Protein context: Frag2Seq uses cross-attention between ligand fragment tokens and ESM-IF1-derived protein pocket embeddings for pocket-aware ligand assembly (Fu et al., 19 Aug 2024). Lingo3DMol employs an NCI/anchor classifier to guide the placement of fragment connection points within pockets (Feng et al., 2023).
Heterogeneous encoding: HME fuses fragment-sequence, 2D graph, and 3D conformer embeddings into a unified representation, compressed via Q-learning, supporting molecular description generation and property-constrained design (Lv et al., 30 Dec 2024).

Evaluation in SBDD contexts demonstrates large improvements in binding affinity, drug-likeness, and synthetic accessibility over atom-level and graph baselines, with substantial improvements in sampling speed (up to 300x) and property calibration (Fu et al., 19 Aug 2024, Feng et al., 2023, Ji et al., 10 Dec 2025).

6. Evaluation Metrics, Comparative Benchmarking, and Scalability

Quantitative assessment employs validity, novelty, uniqueness (Podda et al., 2020), property calibration plots (Ortega-Ochoa et al., 10 Nov 2024), distributional similarity metrics (KLD, FCD, effect size d (Ho et al., 23 Sep 2025, Wu et al., 2023)), and property-control errors (Seo et al., 2021).

Benchmarking on large datasets (ZINC-22, ChEMBL, MoleculeNet, CrossDocked, DUD-E) consistently shows fragment-based models matching or exceeding validity and property similarity of graph-based and atom-level models while preserving computational tractability:

Fragment-based VAE with LFM: Validity = 1.000, Novelty = 0.995, Uniqueness = 0.998 (Podda et al., 2020).
FragAtlas-62M: valid generation rate 99.9 %, retention of known fragments 53.6 %, novelty 22 %, effect size |d| < 0.4 for all descriptors (Ho et al., 23 Sep 2025).
FragmentNet ROC-AUC 94.0 (BBBP), RMSE 0.722 (ESOL), competitive with 100M-param graph models (Samanta et al., 3 Feb 2025).
t-SMILES: novelty up to 0.941, FCD up to 0.909, robust under long training (Wu et al., 2023).
Lingo3DMol, Frag2Seq: state-of-the-art DUD-E/CrossDocked performance in Vina, QED, SAS, speedup factors 50–300x (Feng et al., 2023, Fu et al., 19 Aug 2024).
SMI-Editor: ROC-AUC = 77.8 (MoleculeNet), outperforming both SMILES and 3D-GNN baselines (Zheng et al., 7 Dec 2024).

Interoperability with graph, SMILES, SELFIES, and multiscale (hybrid) codes is supported (Wu et al., 2023, Cheng et al., 2022).
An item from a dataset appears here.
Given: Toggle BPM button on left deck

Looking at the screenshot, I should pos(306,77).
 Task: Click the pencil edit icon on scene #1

Scalable training with fragment-based tokens enables efficient pretraining over datasets of tens of millions of molecules on commodity hardware (Ho et al., 23 Sep 2025).
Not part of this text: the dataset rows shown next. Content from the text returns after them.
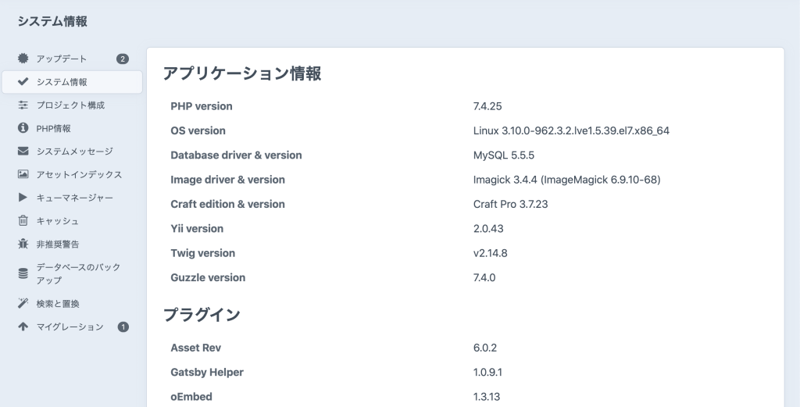
Task: Click the image icon for アセットインデックス
Action: click(x=23, y=174)
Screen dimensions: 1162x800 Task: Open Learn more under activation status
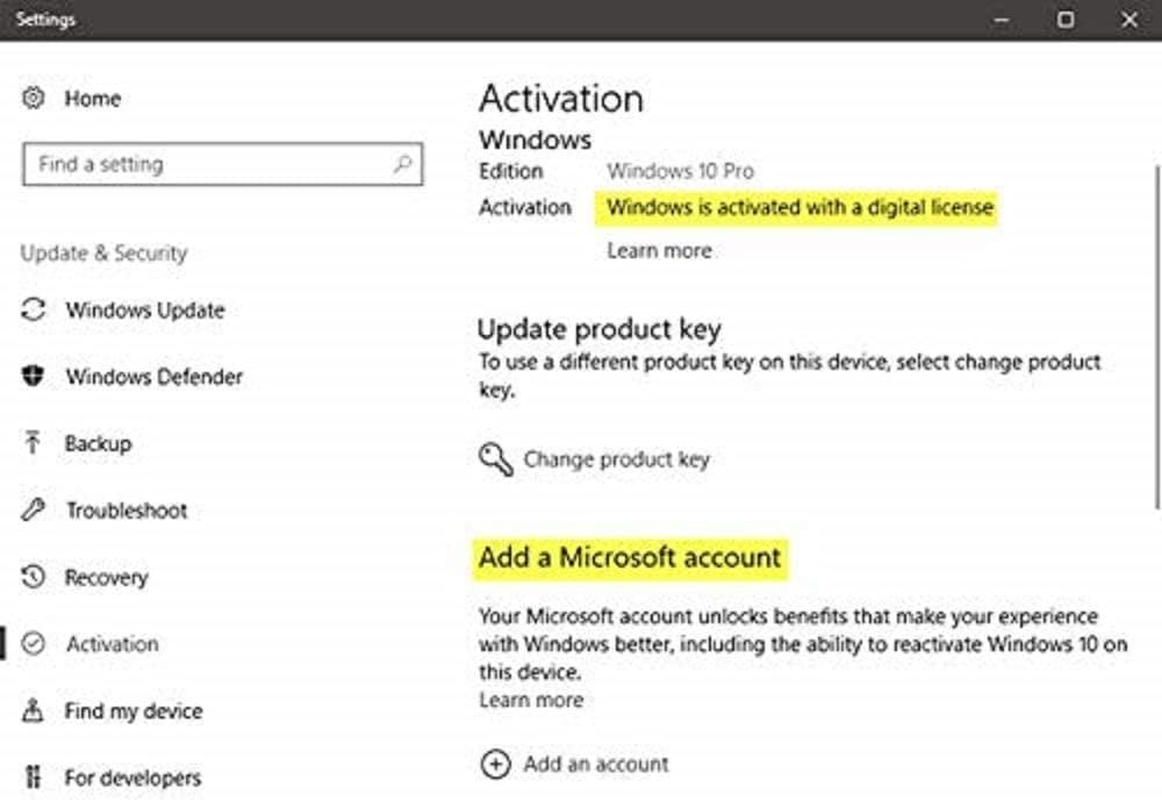click(x=658, y=250)
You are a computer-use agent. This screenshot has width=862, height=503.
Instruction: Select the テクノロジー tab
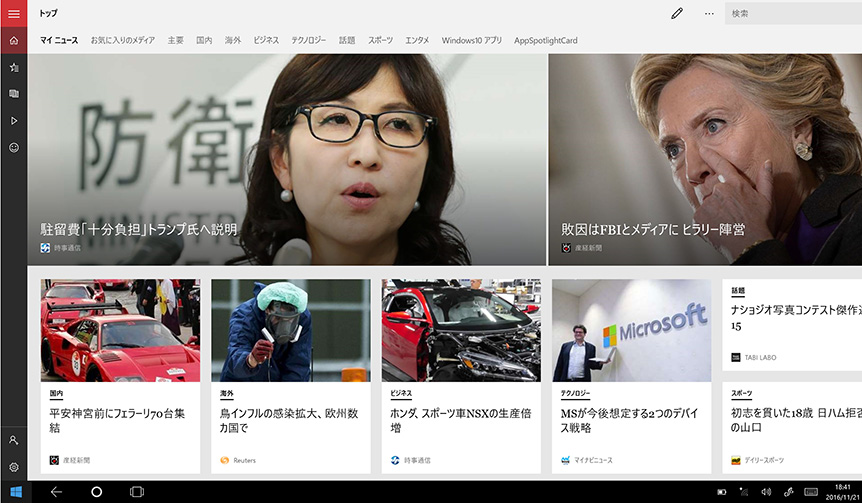pyautogui.click(x=308, y=41)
7. Implications, Applications, and Outlook

Fragment-based molecular language modeling unifies chemical validity, property control, and scalable generative design. It is the method of choice for fragment-based drug discovery, structure-based ligand generation, and general-purpose chemical language modeling. Foundation models such as FragAtlas-62M provide open resources for large-scale fragment-centric sampling and fine-tuning (Ho et al., 23 Sep 2025), while integration of geometry and protein context positions the paradigm at the forefront of SBDD (Feng et al., 2023, Fu et al., 19 Aug 2024).

Challenges remain in the selection of optimal fragmentation schemes, vocabulary design, and further scaling to larger model sizes and more diverse chemical domains. Ongoing research explores integration of stereochemistry, dynamic fragment grammars, enhanced property conditioning, and hybrid multimodal architectures. The area is poised for continued rapid advancement in both generative chemistry and molecular representation learning.